Step 7: Determine how the penalty is calculated.
Step 8: Review strategic considerations with your adviser.
The Next, Next Steps…With all of this settled and understood, employers need to turn to the policies and procedures that will allow them to manage the implementation of health care reform. And, we cannot forget about the impending “Cadillac Tax” for 2018. What is your company doing to mitigate its exposure to this rule?…
While the steps above still ring true, now the Next, Next Steps need answers. One item that seemingly is falling on employers is notification to their employees that if they waive benefits now, they may not be able to enroll onto the employer sponsored health plan until next year’s open enrollment period. If this leaves employees without insurance, then starting January 2014 they will be subject to the penalty for not having credible coverage – at least for the months until they elect coverage.

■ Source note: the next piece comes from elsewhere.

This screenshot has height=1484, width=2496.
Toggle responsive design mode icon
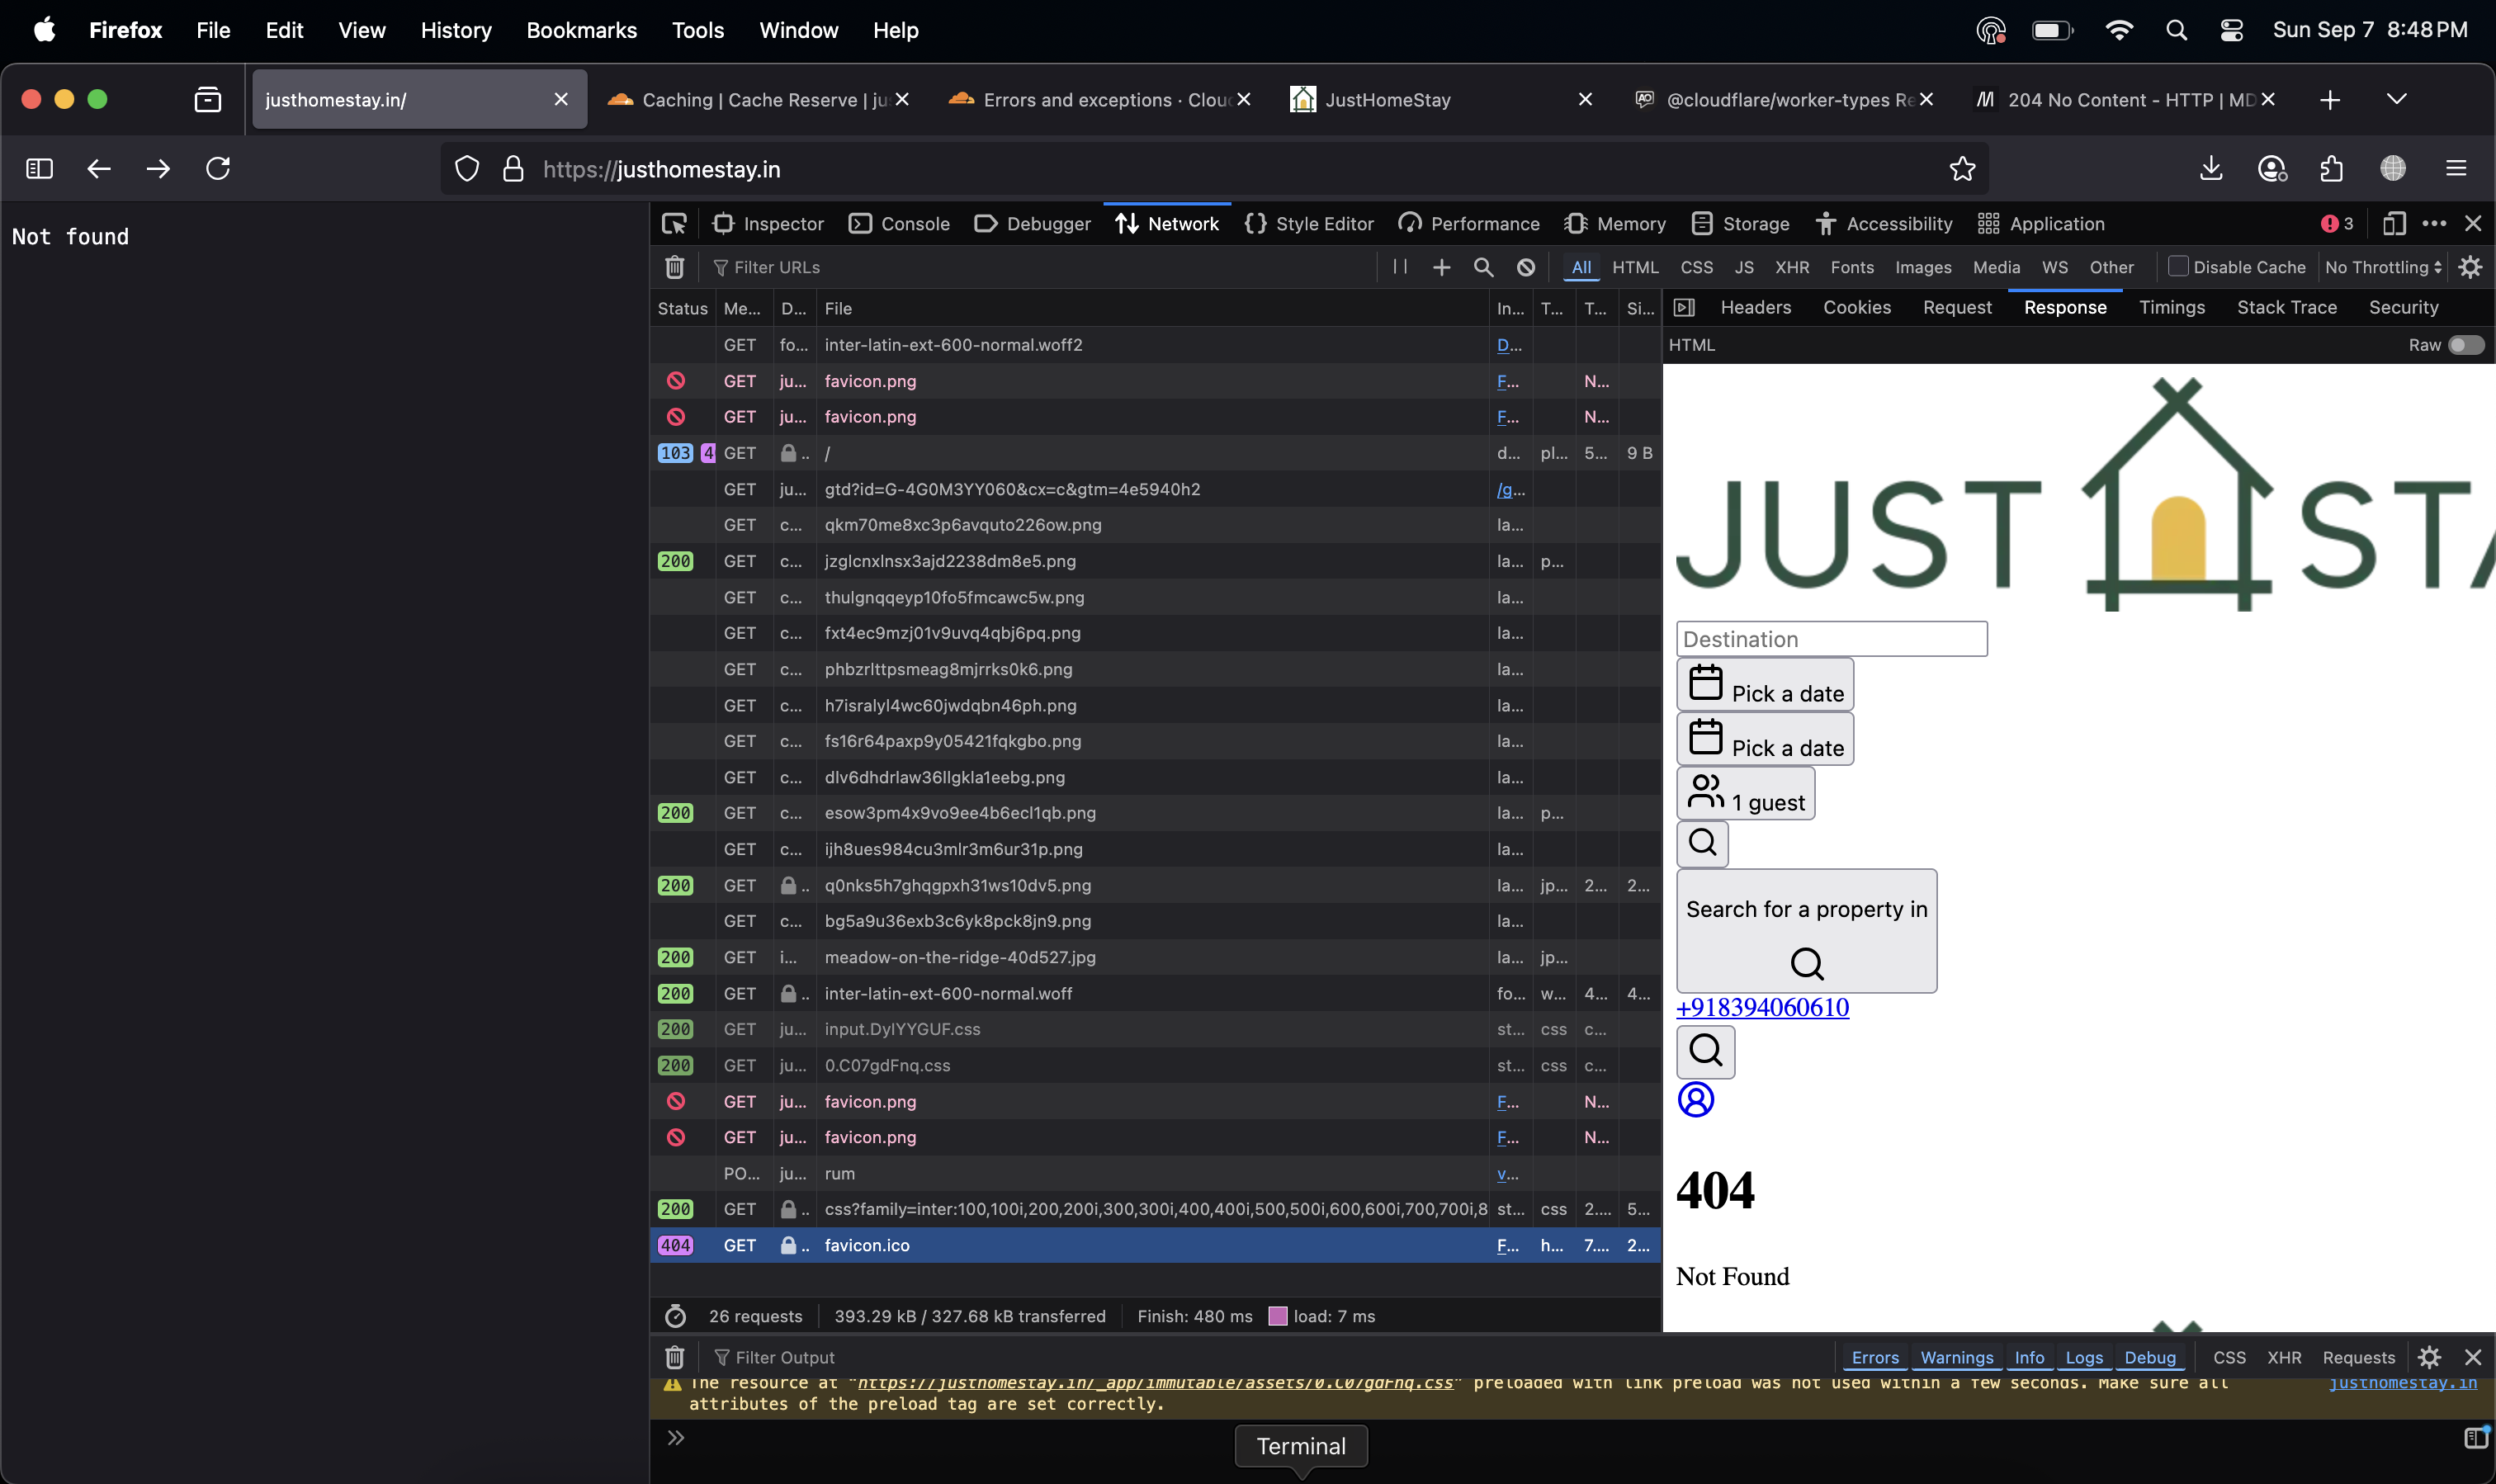click(x=2393, y=224)
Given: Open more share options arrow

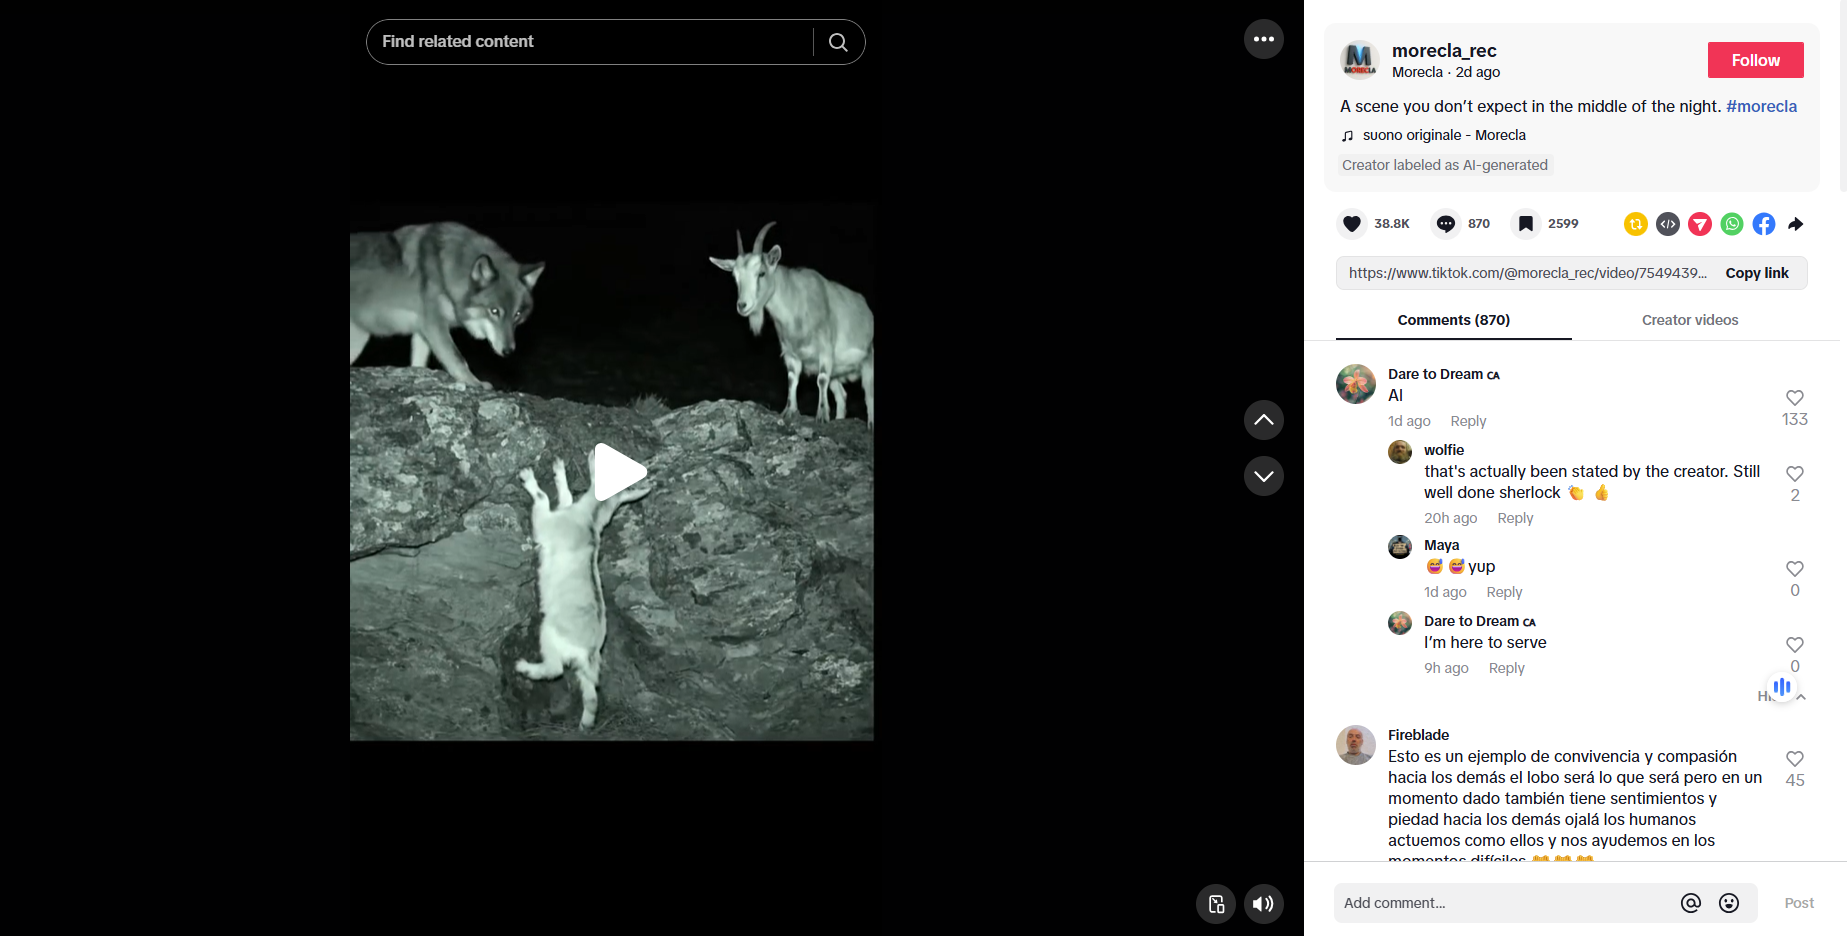Looking at the screenshot, I should click(1796, 224).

There are more problems as well. Most insurance carriers have not issued guidance on how January 2014 will be handled. Here are a few of the questions that remain unanswered:
- Will January 1, 2014 be considered a qualifying event for people to join their employer sponsored health plan?
- Will there be a minimum value plan that the insurance carriers will allow employers to offer to waived employees?
- Will an employer’s group plan participation be affected by the new eligibility rules?
- What is the plan going into 2014?
As answers to these questions come from the insurance carriers across the country, policies and procedures will be developed. Each of these will have the potential of changing an employer’s internal processes. An example of this that does have guidance, is the Health Care Reform cap on waiting periods (employer probation periods for new hires). Employers currently have quite a bit of flexibility, but post-Health Care Reform implementation, the waiting period will have a 90-day cap. Further, in states like California, the legislature has passed a state law mandating a 60-day cap for small groups (CA AB 1083).
So be prepared to amend your policies, and rewrite your employee handbooks. Implementation of Health Care Reform is upon us – almost.